[Entries on where items appear]
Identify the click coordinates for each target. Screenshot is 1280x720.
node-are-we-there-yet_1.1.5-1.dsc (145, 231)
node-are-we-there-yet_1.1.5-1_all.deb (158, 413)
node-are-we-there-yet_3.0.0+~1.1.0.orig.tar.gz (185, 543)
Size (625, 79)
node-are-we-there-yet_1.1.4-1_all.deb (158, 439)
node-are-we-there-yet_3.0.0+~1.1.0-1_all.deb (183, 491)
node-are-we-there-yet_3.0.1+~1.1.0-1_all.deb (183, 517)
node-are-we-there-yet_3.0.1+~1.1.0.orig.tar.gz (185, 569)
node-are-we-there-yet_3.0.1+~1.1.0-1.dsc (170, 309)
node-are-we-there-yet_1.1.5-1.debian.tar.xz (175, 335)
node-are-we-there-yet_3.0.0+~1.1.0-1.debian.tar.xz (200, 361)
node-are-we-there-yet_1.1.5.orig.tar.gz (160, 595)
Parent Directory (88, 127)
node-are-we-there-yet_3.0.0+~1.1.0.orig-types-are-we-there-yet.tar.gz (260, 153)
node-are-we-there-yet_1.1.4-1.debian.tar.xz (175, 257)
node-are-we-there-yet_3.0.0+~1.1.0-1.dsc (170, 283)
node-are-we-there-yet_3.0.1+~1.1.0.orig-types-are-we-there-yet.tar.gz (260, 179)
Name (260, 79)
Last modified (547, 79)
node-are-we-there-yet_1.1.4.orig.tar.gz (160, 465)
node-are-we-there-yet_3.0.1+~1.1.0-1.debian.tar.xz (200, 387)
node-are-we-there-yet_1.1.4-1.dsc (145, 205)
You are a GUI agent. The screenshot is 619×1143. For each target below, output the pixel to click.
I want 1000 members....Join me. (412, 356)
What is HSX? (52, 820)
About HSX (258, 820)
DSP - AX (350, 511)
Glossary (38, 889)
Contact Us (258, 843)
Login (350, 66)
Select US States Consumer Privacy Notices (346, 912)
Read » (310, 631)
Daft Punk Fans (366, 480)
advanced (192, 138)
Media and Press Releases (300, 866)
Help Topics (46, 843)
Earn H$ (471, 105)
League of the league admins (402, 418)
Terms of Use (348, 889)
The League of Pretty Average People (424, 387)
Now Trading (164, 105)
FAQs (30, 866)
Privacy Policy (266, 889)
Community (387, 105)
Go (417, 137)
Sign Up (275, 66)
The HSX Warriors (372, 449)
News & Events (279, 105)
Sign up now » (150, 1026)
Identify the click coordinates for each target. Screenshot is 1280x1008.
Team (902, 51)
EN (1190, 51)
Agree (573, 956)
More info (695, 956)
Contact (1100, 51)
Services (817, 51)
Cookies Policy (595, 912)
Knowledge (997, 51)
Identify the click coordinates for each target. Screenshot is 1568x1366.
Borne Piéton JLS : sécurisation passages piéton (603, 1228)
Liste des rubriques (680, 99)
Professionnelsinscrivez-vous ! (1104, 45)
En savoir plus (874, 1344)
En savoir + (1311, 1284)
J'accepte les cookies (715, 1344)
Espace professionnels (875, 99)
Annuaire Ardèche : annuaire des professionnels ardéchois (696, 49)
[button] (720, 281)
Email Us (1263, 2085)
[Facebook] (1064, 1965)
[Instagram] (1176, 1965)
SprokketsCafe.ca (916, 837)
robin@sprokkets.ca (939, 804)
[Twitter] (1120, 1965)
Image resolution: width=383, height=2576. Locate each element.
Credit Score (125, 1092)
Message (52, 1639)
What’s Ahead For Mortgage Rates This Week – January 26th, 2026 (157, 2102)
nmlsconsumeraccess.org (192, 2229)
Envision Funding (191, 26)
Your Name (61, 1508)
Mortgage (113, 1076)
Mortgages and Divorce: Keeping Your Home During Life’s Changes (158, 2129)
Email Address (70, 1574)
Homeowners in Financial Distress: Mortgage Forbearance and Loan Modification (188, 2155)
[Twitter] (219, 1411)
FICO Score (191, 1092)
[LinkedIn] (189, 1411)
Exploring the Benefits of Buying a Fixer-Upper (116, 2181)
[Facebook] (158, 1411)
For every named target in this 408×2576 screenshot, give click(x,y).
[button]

#### EXERCISE AIM
Can you update the records from the first line through the line containing "node-are-we-there-yet_1.1.5-1.debian.tar.xz (175, 335)", both included, so that "Size" becomes "File size" and nothing else changes? Return only those lines.

#### OUTPUT OF THE EXERCISE
Identify the click coordinates for each target. Screenshot is 1280x720.
node-are-we-there-yet_1.1.5-1.dsc (145, 231)
node-are-we-there-yet_1.1.5-1_all.deb (158, 413)
node-are-we-there-yet_3.0.0+~1.1.0.orig.tar.gz (185, 543)
File size (625, 79)
node-are-we-there-yet_1.1.4-1_all.deb (158, 439)
node-are-we-there-yet_3.0.0+~1.1.0-1_all.deb (183, 491)
node-are-we-there-yet_3.0.1+~1.1.0-1_all.deb (183, 517)
node-are-we-there-yet_3.0.1+~1.1.0.orig.tar.gz (185, 569)
node-are-we-there-yet_3.0.1+~1.1.0-1.dsc (170, 309)
node-are-we-there-yet_1.1.5-1.debian.tar.xz (175, 335)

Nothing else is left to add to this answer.